A estas alturas del viaje se puede decir que ya estábamos totalmente adaptados a la vida de Marruecos, incluso en Ramadán. Tras el desayuno el 8º día volvíamos a ensayar con Driss para hacer los últimos retoques de sus obras, ya que el el Concierto en el Centro Cultural de Agadir estaba a la vuelta de la esquina.

Driss e Iván en el ensayo

El ensayo, como siempre, dejó con la boca abierta a los escasos huéspedes del hotel, aún así hubo público que aplaudió el resultado de la Orquesta con el gran maestro Driss.

Tras el ensayo nos fuimos hacia Massa en donde daríamos dos conciertos en colaboración con las asociaciones. El primero de ellos era a las tres de la tarde y a pesar de ser Ramadán, como en cada concierto, poco a poco el público se fue animando y acercándose al oír la música desde el exterior del Centro Cultural. Los aplausos se volvieron a suceder y muchos teléfonos móviles grabaron más de un vídeo con las obras que más les gustaban.

Público Concierto Massa

Público concierto MassaJóvenes y no tan jóvenes dirigieron la orquesta, hicieron sonar instrumentos, tocaron las palmas… y disfrutaron con el concierto. Eso lo pudimos ver muy claro en sus caras.

SanPe al contrabalde

Un grupo de baile local, la finalizar la actuación, bailó diferentes danzas bereberes que nos gustaron mucho.
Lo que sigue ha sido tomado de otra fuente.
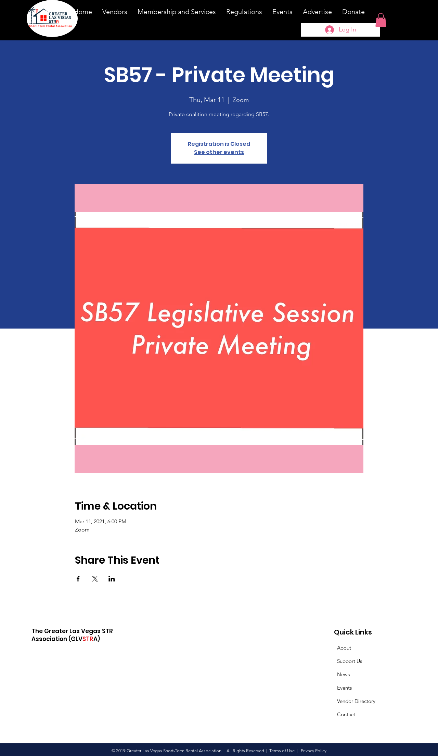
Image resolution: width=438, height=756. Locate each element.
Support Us (349, 661)
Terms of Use (282, 750)
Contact (346, 714)
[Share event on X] (95, 578)
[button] (381, 20)
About (344, 647)
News (343, 674)
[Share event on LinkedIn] (111, 578)
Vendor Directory (356, 701)
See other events (219, 152)
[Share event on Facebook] (78, 578)
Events (344, 687)
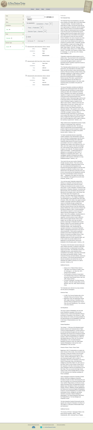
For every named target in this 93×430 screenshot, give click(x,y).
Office (7, 22)
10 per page (40, 41)
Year (7, 19)
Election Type (9, 42)
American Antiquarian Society (33, 424)
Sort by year (30, 41)
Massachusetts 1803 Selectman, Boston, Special (38, 46)
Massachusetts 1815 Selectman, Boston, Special (38, 75)
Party (7, 34)
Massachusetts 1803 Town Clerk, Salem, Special (38, 61)
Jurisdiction (8, 25)
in (45, 17)
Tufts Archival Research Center (48, 424)
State (7, 16)
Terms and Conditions (61, 424)
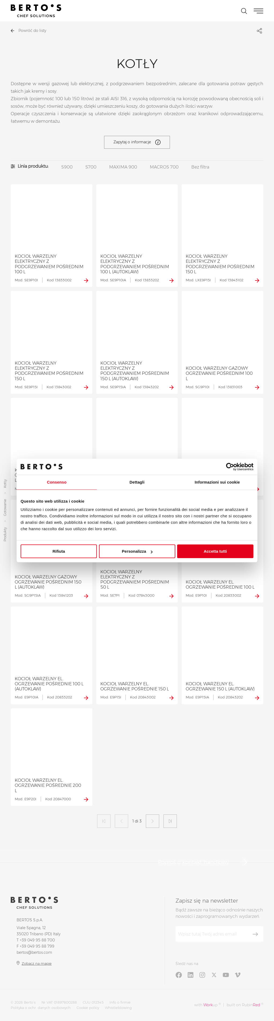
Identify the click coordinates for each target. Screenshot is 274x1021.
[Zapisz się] (255, 934)
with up (207, 1004)
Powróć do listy (28, 30)
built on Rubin (245, 1004)
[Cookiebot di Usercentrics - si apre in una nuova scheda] (230, 467)
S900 (67, 167)
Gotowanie (5, 507)
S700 (90, 167)
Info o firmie (120, 1002)
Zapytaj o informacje (137, 142)
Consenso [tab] (56, 482)
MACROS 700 (164, 167)
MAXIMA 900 (123, 167)
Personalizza (137, 551)
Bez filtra (200, 167)
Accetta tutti (215, 551)
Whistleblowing (118, 1007)
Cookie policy (88, 1007)
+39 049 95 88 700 (37, 940)
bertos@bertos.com (34, 952)
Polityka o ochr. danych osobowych (41, 1007)
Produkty (5, 535)
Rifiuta (58, 551)
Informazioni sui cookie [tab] (217, 482)
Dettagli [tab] (137, 482)
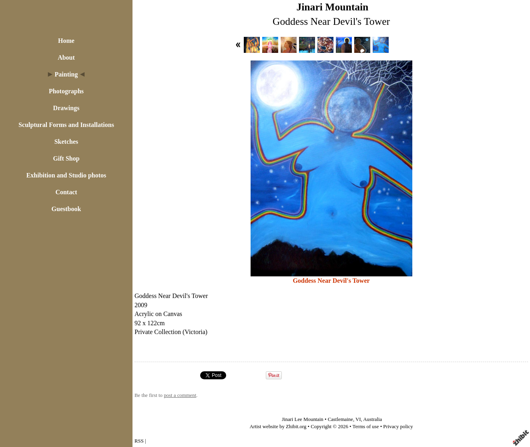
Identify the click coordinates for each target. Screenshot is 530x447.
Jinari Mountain (332, 7)
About (66, 57)
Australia (372, 419)
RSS (139, 441)
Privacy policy (398, 426)
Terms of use (366, 426)
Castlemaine (340, 419)
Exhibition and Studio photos (66, 175)
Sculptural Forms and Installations (66, 124)
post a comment (180, 395)
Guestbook (66, 208)
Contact (66, 192)
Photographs (66, 91)
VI (358, 419)
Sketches (66, 141)
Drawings (66, 108)
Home (66, 40)
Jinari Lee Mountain (302, 419)
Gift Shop (66, 158)
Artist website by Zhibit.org (277, 426)
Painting (66, 74)
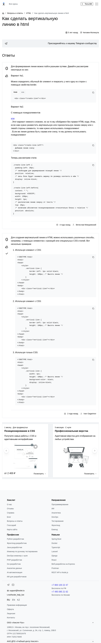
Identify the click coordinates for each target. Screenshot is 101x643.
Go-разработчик (14, 564)
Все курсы (13, 4)
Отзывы (10, 508)
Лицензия (11, 613)
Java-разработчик (14, 547)
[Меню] (96, 4)
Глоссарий (11, 525)
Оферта (10, 609)
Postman (55, 568)
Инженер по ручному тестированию (22, 551)
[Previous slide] (6, 450)
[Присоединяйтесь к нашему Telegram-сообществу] (50, 43)
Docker (54, 543)
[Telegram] (8, 585)
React (54, 560)
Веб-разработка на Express (63, 564)
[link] (50, 43)
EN (13, 600)
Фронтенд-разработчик (17, 543)
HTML (28, 13)
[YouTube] (13, 585)
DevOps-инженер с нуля (17, 556)
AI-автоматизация (14, 572)
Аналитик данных (14, 568)
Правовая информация (17, 605)
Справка (10, 513)
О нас (9, 504)
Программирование (60, 504)
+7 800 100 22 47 (60, 585)
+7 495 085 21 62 (60, 592)
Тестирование (58, 521)
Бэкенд (55, 529)
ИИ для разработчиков (17, 577)
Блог (9, 517)
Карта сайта (12, 529)
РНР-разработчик (14, 560)
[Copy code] (93, 92)
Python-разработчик (15, 539)
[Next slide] (94, 450)
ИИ (53, 508)
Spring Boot (56, 539)
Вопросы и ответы (15, 13)
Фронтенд (56, 525)
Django (54, 556)
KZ (18, 600)
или (13, 118)
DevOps (55, 517)
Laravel (55, 551)
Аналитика (56, 513)
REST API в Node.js (60, 572)
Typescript (56, 547)
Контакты (11, 618)
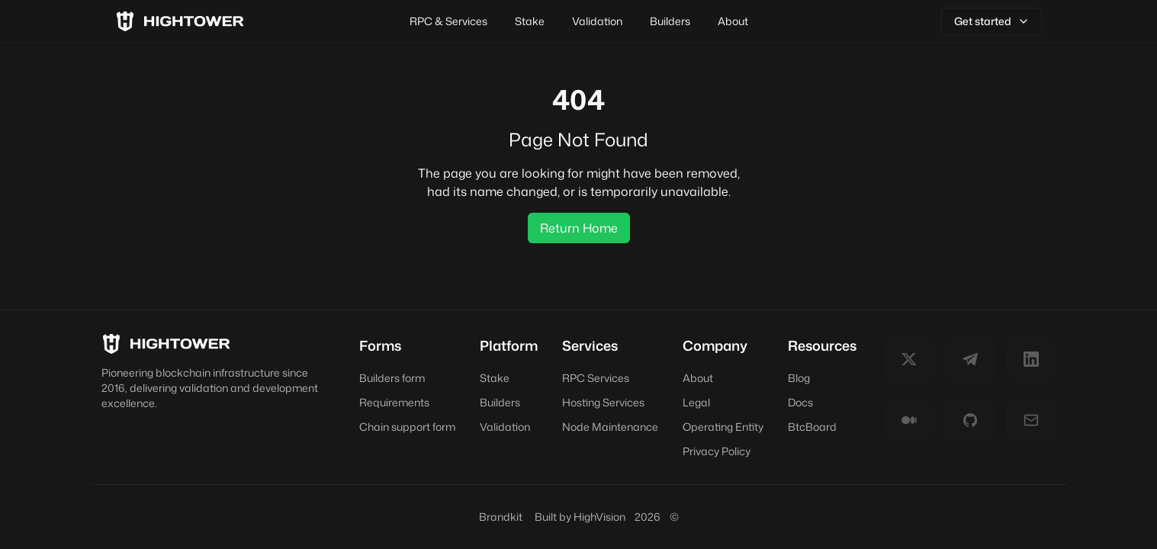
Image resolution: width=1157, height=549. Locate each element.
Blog (799, 378)
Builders (670, 21)
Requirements (394, 402)
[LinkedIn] (1031, 359)
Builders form (392, 378)
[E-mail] (1031, 420)
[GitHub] (970, 420)
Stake (530, 21)
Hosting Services (603, 402)
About (733, 21)
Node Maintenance (610, 426)
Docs (800, 402)
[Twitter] (909, 359)
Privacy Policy (716, 451)
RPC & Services (448, 21)
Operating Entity (723, 426)
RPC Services (595, 378)
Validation (597, 21)
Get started (992, 21)
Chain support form (407, 426)
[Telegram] (970, 359)
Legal (696, 402)
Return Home (579, 228)
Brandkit (500, 516)
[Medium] (909, 420)
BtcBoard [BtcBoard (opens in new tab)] (812, 426)
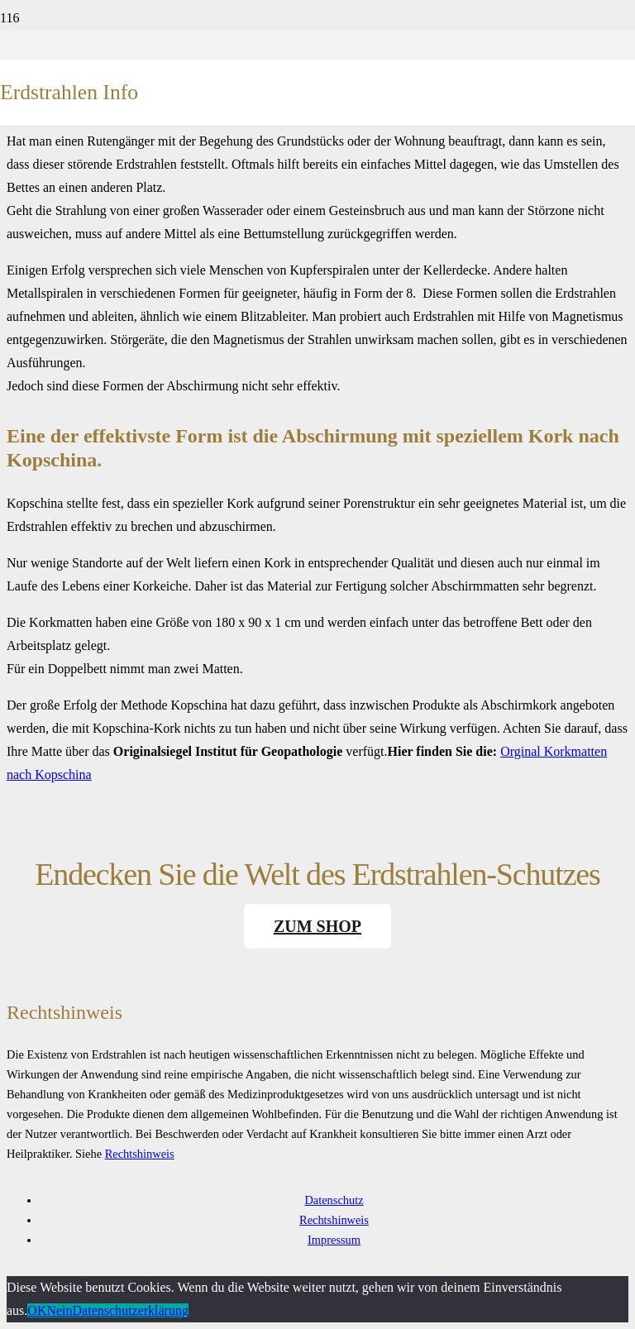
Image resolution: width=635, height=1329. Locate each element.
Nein (59, 1310)
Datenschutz (333, 1200)
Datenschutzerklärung (131, 1310)
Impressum (334, 1239)
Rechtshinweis (139, 1153)
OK (36, 1310)
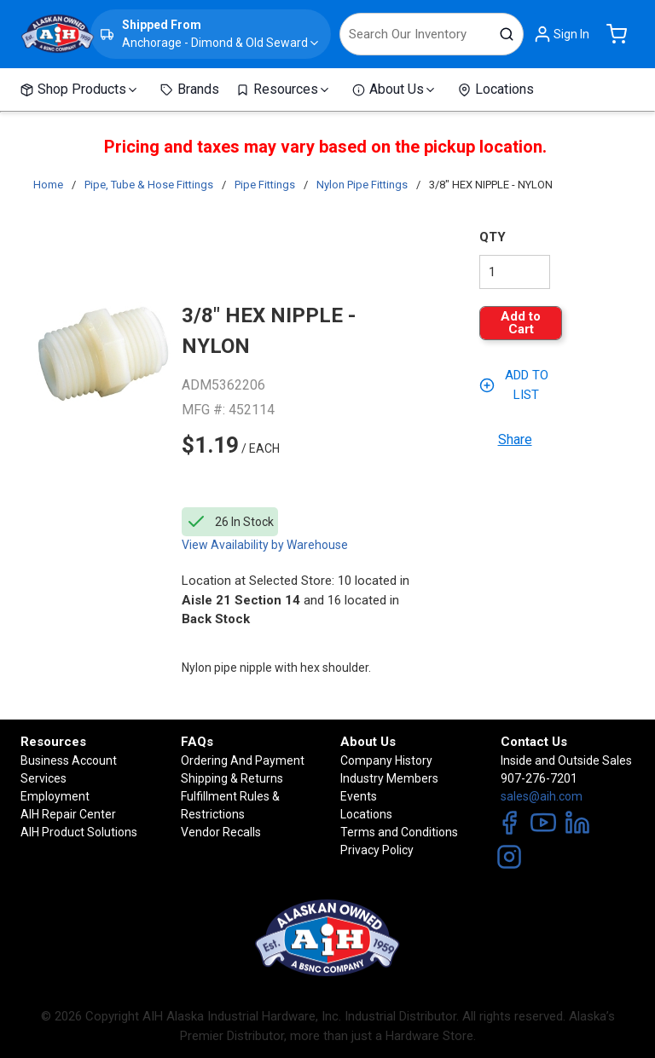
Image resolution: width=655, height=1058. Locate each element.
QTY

Después del concierto fuimos a comer, algunos al único restaurante abierto de la localidad y el resto a buscar un lugar en donde poder resguardarse y a disfrutar el “picnik ramadanesco” del que nos estábamos haciendo habituales.

Tras la comida nos fuimos a dar una vuelta alrededor de las murallas. Sonó la llamada a la oración y de nuevo, como por arte de magia, volvió a desparecer toda la gente. Una parte del grupo fuimos hasta la casa de un habitante de Massa (¿se llamará Masés o Masino?) en donde nos invitó a tomar un magnífico té. La hospitalidad de estas gentes la pudimos vivir en carne propia, en varias ocasiones.

De paseo por Massa

El concierto, por la noche, fue en el mismo local de la mañana pero con muchísima más gente. Las personas que habían ido por la mañana volvieron y además acompañadas de otra gente. Se corrió la voz y el salón del concierto acabó repleto de gente.

Concierto en Massa, por la noche

Muchos aplausos de nuevo y otro éxito más de la OCAS en Marruecos. Al finalizar la actuación, un grupo de música tradicional nos obsequió con algunas de sus danzas bereberes tan difíciles de bailar. Además, también un grupo de chavales nos quiso ofrecer un baile más moderno: hip-hop al más puro estilo marroquí.

Grupo floclórico de Massa

Finalizadas las actuaciones era el turno de las conversaciones con el público asistente, así que fuimos a cenar tardísimo. Un exquisito tallín nos estaba esperando y dimos buena cuenta de él en un abrir y cerrar de ojos.

v

En nuestra memoria quedará la vuelta de Massa a Agadir (más o menos una hora y media de duración) en la que a grito de “CAMARERO” se sucedían las mejores ocurrencias: “Cuscús, cantaba la rana”, “Son ochenta dirhams son, ochenta nada más…”, y también las peores que eran coreadas al ritmo de “Parrocha, parrocha, parrocha…”.

Llegamos a las mil al hotel, pero daba igual, la dosis de buen humor estaba más que servida.